I’m now entering the age where my nieces and nephews are beginning talk about their jobs and careers. Trust me when I tell you it’s difficult for me not to go straight into Executive Coaching Mode, but I know better because these young adults are more than capable and get to charge down their own paths.
Recently in discussions with two of my nephews they both shared with me that they were getting ready to move on from their first real employer and onto other opportunities with different companies. I could sense as they were sharing this that they both felt a sense of obligation to their current job and were immensely grateful for the chance to enter into the workforce and the support they were given.
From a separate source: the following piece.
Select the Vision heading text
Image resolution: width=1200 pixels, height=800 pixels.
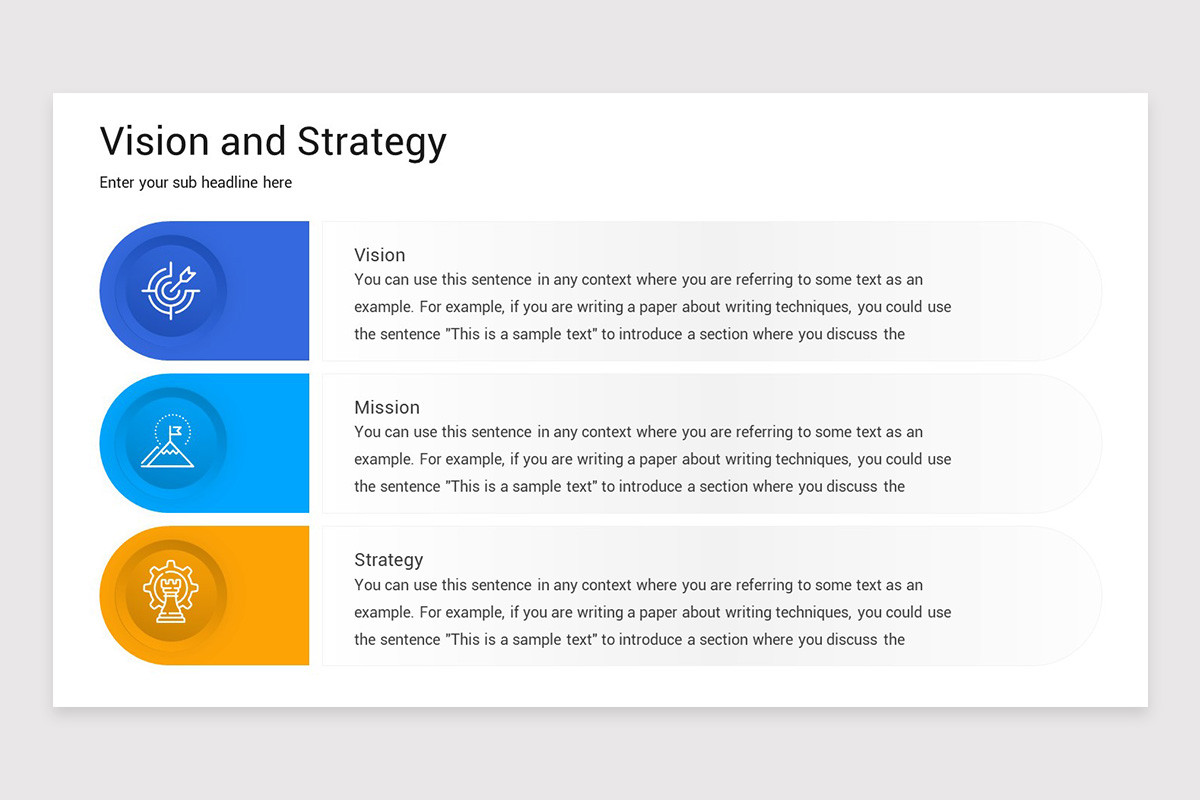(x=380, y=255)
When you move on from one company to the next, it’s natural to feel some emotions of guilt or sadness as it’s an ending of a big chapter in your life and change is uncomfortable for everyone. It’s also natural to wonder if you are making the right decision, or how your current leadership will respond to your choices.
When you sense it’s time to move on or you have an opportunity that you’d like to pursue its ok to simply thank those that have supported you to that point and explore those options.
Many of us have been in that position before and asked ourselves, Should I stay, should I go? Ultimately, we get to make those choices that are best for us and our own personal journey, even when we aren’t quite certain of the outcome. This doesn’t mean you recklessly burn through jobs and employers like I see many people doing in the post covid world. It simply means there are times when it’s right to move on and we get to trust in our own instincts to know just when that might be.
When that time comes, the people that really care about you and are invested in you and your success will be sad to see you go, but they will also wish you well and show you their support. A big part of what true leaders do in an organization is Grow More Leaders. Sometimes that growth leads to opportunities outside of the current organization. That’s not a bad thing, that means the leader has done their job and done it well.
If they get angry and upset or spiteful about it, well then you probably made the right decision. And keep in mind that reaction is a direct reflection of that particular person’s own insecurities or fear of rejection and really has nothing to do with you.
As I’ve mentioned before everything has a “use by date” even a job. At some point it makes sense to ask yourself:
Am I where I belong?
Am I in a place that’s invested in my growth and providing the opportunities I crave?
Have I gotten comfortable with being comfortable?
Have I maxed out my options in this current role?
These are the questions that help us get our own next levels and they are no easy answers.
This is also the natural progression in your professional and personal development and worth asking yourself on a consistent basis.
Cheers to you and being where you belong
One Quarter Turn at a Time
Thoughts for the week:
Letting go means that some people are part of your history but not part of your destiny.
There comes a time in your life when you have to choose to turn the page, write another book or simply close it. -Shannon Adler
Life moves on and so should we. –Spencer Johnson
The great courageous act that we must all do is to have the courage to step our of our history and past so we can step into our dreams. -Oprah Winfrey
Movin on, cruising my own way, and I don’t need no one telling me I’ve got to do it my own way. – Coach Tim from the Something Wild Days!